** Records supplied follows **

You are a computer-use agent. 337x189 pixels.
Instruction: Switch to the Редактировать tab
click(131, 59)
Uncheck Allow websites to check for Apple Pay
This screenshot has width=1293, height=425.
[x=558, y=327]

** End of Records supplied **

Exercise prompt: Nothing may be omitted or altered; reproduce all of the entries.

Problem solution:
You are a computer-use agent. 337x189 pixels.
Instruction: Switch to the Редактировать tab
click(131, 59)
Uncheck Allow websites to check for Apple Pay
This screenshot has width=1293, height=425.
[x=558, y=327]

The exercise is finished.